Редко когда-либо раньше необходимость рубить правду-матку была для меня так тягостна, как в тот вечер.
– Ну как? Что скажешь? – спросил Еременко, дочитав главу, в которой рассказывалось о пожаре Сталинграда и о первых боях за него. Вложив между страницами футляр для очков, он, кажется, хотел читать дальше, но перед этим желал убедиться в том впечатлении, которое произвело уже прочитанное.
Я было начал издалека, стал обходительно объяснять разницу между поэзией собственной и стихами, написанными в подражание хотя бы и самым прекрасным образцам. Но из моих подготовительных маневров ничего не вышло. Еременко остановил меня с солдатской прямотой:
– Ты мне всего этого не говори. Это мне уже говорили и до тебя, что у меня на Пушкина похоже. Ну и слава богу, если похоже. Ты мне свое мнение скажи: хорошо это, по-твоему, или плохо?
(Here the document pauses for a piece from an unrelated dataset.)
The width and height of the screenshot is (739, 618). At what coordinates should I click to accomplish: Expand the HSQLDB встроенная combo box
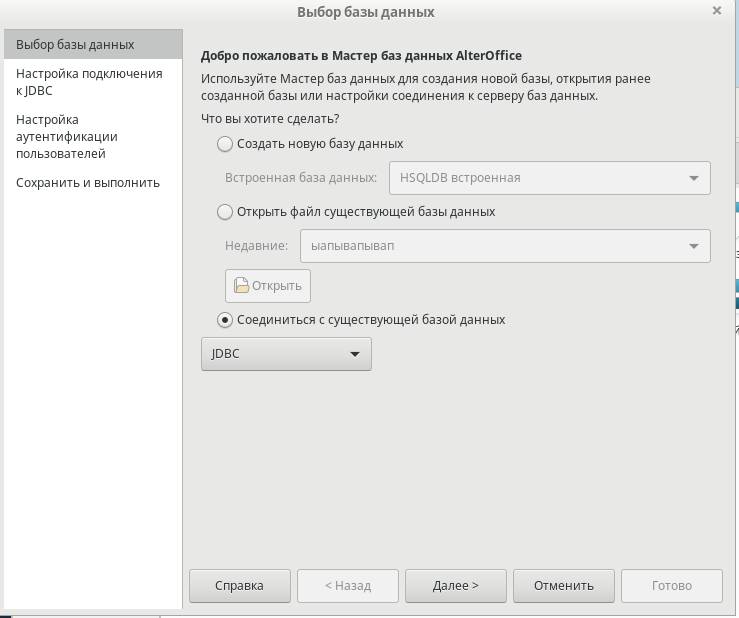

– Плохо, Андрей Иванович, – выдавил я из себя.
– И печатать этого, по-твоему, нельзя?
– По-моему, нельзя, тем более вам.
Еременко ничего не ответил. Молча вынул заложенный в рукопись очешник, снял очки, положил их в очешник, а очешник в карман, бережно сровнял высунувшиеся во время чтения из рукописи листы, застегнул папку, положил ее в портфель, застегнул портфель, положил рядом с собой на пустой стул, где он лежал до чтения, и наконец после долгого молчания сказал:
– Еще стакан чаю налей.
Судя по его мрачному лицу, он, наверное, сразу бы встал и ушел, но остался все-таки выпить этот стакан, потому что здесь присутствовало третье лицо – Горбатов; не захотел при нем сразу же уйти, показав меру своего огорчения и обиды.
Пил чай и переживал услышанное. А я сидел и переживал сказанное.
Допив чай, он встал, попрощался с Горбатовым, хмуро сунул мне руку и, прихрамывая, пошел из комнаты, не обращая больше на меня внимания, словно бы я и не провожал его до дверей.